Bei anderen Rudeltieren mit einer komplexeren sozialen Organisation, nämlich bei Beutegreifern, die wie Wölfe und Hyänen im Verband jagen, beteiligen sich regelmäßig männliche wie weibliche Tiere an der Beschaffung der gemein- samen Nahrung; aber nur gelegentlich beteiligen sich die männlichen Tiere auch an der Aufzucht der Jungen, indem sie sich nachsichtig auch mal auf der Nase rumtanzen lassen. (Eine Kuriosität ist der Polarfuchs: Der lebt nicht mit der Fähe und ihren Kindern im selben Bau, versorgt sie auch nicht mit Nahrung. Aber morgens holt er die Jungen zuhause ab und zieht mit ihnen aus, um sie das Jagen zu lehren.) Bei manchen Vögeln kommt es schließlich vor, dass Mutter- und Vatertier sich nicht nur beim Füttern, sondern schon bei der Brut ablösen. Aber immer sind es die Väter, die sich an dem beteiligen, was die Mütter angefangen haben - individuell.

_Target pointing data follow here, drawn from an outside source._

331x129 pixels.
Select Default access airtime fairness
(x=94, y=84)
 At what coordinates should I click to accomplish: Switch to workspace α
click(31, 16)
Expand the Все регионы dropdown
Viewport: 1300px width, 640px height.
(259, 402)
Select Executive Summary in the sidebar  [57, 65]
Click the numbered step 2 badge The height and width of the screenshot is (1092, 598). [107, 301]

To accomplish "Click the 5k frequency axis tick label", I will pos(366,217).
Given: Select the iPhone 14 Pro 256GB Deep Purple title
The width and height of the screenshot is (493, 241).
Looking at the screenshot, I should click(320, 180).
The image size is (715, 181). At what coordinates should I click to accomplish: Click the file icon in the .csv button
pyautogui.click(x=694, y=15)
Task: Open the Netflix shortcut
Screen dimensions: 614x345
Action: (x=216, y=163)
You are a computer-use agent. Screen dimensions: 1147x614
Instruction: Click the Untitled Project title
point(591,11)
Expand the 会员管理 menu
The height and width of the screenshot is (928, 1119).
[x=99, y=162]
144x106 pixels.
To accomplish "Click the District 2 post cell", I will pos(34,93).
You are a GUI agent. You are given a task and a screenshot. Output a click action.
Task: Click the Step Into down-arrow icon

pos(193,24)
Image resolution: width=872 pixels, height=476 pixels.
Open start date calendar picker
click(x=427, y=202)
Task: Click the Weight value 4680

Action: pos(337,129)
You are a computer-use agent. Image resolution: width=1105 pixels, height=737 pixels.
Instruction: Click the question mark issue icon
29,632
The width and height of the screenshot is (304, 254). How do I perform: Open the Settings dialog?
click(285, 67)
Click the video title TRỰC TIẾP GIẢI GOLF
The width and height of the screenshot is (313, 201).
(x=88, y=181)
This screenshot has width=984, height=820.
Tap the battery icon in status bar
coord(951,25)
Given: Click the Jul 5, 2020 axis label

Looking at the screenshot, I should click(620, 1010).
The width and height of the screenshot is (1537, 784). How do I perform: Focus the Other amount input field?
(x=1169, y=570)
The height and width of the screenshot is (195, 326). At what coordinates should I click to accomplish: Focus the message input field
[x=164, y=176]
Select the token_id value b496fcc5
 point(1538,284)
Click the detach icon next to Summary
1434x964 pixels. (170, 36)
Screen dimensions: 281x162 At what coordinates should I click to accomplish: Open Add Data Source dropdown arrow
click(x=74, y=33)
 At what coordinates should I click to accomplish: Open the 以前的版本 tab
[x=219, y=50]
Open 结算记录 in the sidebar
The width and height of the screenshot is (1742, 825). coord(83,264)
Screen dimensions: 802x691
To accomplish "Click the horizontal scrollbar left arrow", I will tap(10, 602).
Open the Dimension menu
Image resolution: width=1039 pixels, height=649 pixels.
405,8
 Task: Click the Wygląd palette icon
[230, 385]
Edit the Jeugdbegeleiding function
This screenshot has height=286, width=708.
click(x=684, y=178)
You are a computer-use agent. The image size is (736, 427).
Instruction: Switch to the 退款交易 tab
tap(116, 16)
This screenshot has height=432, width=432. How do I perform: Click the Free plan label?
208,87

Dass das männliche Geschlecht als Ganzes eine Tätigkeit entwickelt, die zur Erhaltung der Art einen eigenen Beitrag leistet, kommt aber nur bei uns Menschen vor. Die Männer jagen. Das tat die Familie Homo "von Hause aus" nicht. Unsere Vorfahren werden - wie unsere nächsten Verwandten, die Schimpansen und Bonobos - in größeren Gruppen gesammelt haben: um sich gegen Nahrungskonkurrenten durchsetzen zu können. Und wenn sie dabei auch gelegentlich kleinere Affen getötet und gefressen haben, so tat es doch jedes Individuum für sich - wie eben noch heute Schimpansen und Bonobos. Gesammelt und erst nachher geteilt wird dort nicht, und sowenig wie das reguläre Sammeln wird gelegent-liches Jagen organisiert. Doch erst Organisation macht Arbeitsteilung möglich.

*

Vorstehende Zeilen sind bald zwanzig Jahre alt. Heute kann ich hinzufügen: Der Eigenbeitrag, den das Männliche zur Ausbildung unserer Gattung geleistet hat, betrifft an allererster Stelle das Gehirn; erstens überhaupt und allgemein, zweitens im Besondern, indem sie beim Jagen das Eiweiß anschaffen, das für die Ausbildung des großen Gehirns not- wendig ist. Das merke ich ihm noch heute an: Am männlichsten komme ich mir immer beim Nachdenken vor. Ich wünschte, es wäre weiter verbreitet.